UCP600 Article 37 Explanation: Disclaimer for Acts of an Instructed Party

Clause a:

Clause: A bank utilizing the services of another bank for the purpose of giving effect to the instructions of the applicant does so for the account and at the risk of the applicant.

Explanation: When an issuing bank uses another bank’s services to fulfill the applicant’s instructions, it does so on behalf of and at the risk of the applicant. This means any issues arising from the other bank’s actions are the applicant’s responsibility.

Example: A company in India (the applicant) applies for a letter of credit with an Indian issuing bank to pay a supplier in Germany. The Indian bank uses a German bank to advise the credit to the supplier. If the German bank fails to deliver the documents on time, causing a delay, the risk and consequences of this failure fall on the Indian company, not the Indian issuing bank.

Clause b:

Clause: An issuing bank or advising bank assumes no liability or responsibility should the instructions it transmits to another bank not be carried out, even if it has taken the initiative in the choice of that other bank.

Explanation: Neither the issuing bank nor the advising bank is liable if the instructions they send to another bank are not executed, even if they chose that bank themselves.

Example: The Indian issuing bank selects a German advising bank to notify the supplier in Germany. If the German bank fails to notify the supplier, the Indian bank is not responsible for this failure, even though it chose the German bank.

Clause c:

Clause: A bank instructing another bank to perform services is liable for any commissions, fees, costs or expenses (“charges”) incurred by that bank in connection with its instructions. If a credit states that charges are for the account of the beneficiary and charges cannot be collected or deducted from proceeds, the issuing bank remains liable for payment of charges. A credit or amendment should not stipulate that the advising to a beneficiary is conditional upon the receipt by the advising bank or second advising bank of its charges.

Explanation: The bank that instructs another bank to perform services must pay any charges incurred by that bank. If the credit specifies that charges are the beneficiary’s responsibility but cannot be collected, the issuing bank must pay. Credits should not make the beneficiary’s receipt of advice conditional on the advising bank receiving its charges.

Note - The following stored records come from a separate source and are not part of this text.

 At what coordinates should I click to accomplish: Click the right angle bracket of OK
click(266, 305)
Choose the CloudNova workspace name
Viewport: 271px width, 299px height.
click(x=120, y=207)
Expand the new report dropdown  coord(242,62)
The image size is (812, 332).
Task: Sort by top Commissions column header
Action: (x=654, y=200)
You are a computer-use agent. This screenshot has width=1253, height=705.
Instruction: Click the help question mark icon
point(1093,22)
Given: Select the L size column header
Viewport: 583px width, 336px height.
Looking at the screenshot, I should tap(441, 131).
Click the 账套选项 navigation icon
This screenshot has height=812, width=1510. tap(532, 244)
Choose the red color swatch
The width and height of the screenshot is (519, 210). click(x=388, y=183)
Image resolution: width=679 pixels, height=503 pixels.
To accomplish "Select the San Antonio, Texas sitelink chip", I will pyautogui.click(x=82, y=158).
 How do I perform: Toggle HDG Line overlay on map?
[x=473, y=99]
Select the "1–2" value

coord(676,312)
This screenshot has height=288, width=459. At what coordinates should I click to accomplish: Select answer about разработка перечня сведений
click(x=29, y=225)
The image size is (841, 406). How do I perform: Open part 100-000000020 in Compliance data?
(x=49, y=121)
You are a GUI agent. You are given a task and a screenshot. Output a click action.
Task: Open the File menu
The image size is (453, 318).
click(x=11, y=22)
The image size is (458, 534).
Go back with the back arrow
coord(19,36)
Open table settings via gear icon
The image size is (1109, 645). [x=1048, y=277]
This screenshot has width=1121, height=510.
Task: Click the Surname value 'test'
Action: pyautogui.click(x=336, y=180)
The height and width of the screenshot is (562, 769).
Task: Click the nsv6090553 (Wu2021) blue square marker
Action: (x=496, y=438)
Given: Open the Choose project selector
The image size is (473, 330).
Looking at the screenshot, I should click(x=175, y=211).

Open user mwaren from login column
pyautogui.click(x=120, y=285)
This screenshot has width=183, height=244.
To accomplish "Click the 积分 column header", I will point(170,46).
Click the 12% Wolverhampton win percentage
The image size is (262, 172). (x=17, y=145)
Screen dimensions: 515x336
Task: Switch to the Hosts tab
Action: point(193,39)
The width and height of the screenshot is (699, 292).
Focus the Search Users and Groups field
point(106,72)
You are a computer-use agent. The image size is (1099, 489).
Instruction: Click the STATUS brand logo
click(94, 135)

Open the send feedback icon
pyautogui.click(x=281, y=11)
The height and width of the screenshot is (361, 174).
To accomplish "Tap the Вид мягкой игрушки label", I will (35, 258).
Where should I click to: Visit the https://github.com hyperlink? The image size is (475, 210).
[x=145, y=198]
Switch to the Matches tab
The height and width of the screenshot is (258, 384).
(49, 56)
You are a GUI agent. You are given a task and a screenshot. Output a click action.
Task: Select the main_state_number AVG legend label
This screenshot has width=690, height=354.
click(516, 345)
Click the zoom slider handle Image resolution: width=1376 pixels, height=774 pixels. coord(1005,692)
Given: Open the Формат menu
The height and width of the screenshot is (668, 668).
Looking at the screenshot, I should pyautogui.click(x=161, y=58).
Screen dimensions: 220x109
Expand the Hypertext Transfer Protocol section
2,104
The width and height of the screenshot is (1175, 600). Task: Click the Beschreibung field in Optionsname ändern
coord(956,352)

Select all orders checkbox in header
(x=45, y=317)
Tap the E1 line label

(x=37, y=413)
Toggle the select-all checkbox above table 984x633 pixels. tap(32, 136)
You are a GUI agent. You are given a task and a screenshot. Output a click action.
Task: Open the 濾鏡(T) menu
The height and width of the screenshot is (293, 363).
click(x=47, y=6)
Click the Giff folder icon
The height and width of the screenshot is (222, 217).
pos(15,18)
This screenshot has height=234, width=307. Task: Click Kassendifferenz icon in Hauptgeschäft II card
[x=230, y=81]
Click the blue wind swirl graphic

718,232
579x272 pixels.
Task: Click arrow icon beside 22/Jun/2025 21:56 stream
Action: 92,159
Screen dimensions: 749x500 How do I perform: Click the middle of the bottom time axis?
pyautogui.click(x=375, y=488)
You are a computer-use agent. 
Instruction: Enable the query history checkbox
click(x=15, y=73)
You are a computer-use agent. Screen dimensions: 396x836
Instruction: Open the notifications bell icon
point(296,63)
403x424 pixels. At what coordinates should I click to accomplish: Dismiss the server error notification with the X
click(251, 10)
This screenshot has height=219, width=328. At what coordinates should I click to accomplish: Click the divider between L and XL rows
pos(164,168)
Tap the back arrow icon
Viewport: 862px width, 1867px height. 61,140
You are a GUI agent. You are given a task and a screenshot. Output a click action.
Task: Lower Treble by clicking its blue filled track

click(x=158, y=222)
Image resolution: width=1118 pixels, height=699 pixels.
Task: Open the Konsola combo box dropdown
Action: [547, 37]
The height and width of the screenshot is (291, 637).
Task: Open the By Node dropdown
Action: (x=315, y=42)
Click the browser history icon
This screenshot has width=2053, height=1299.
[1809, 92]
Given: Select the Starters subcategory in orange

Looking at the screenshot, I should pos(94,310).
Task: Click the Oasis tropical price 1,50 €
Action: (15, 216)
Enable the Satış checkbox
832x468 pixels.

Example: An Indian issuing bank instructs a German advising bank to notify the supplier and charges the supplier for the advising fees. If the supplier refuses to pay, the Indian bank must cover the advising fees. Additionally, the letter of credit should not state that the supplier will only be advised upon payment of the advising bank’s charges.

Clause d:

Clause: The applicant shall be bound by and liable to indemnify a bank against all obligations and responsibilities imposed by foreign laws and usages.

Explanation: The applicant must cover any obligations and responsibilities the bank faces due to foreign laws and customs.

Example: An Indian company applies for a letter of credit with an Indian bank to pay a supplier in Germany. If German laws impose additional requirements or responsibilities on the advising bank, the Indian company must indemnify the Indian bank for any resulting costs or obligations.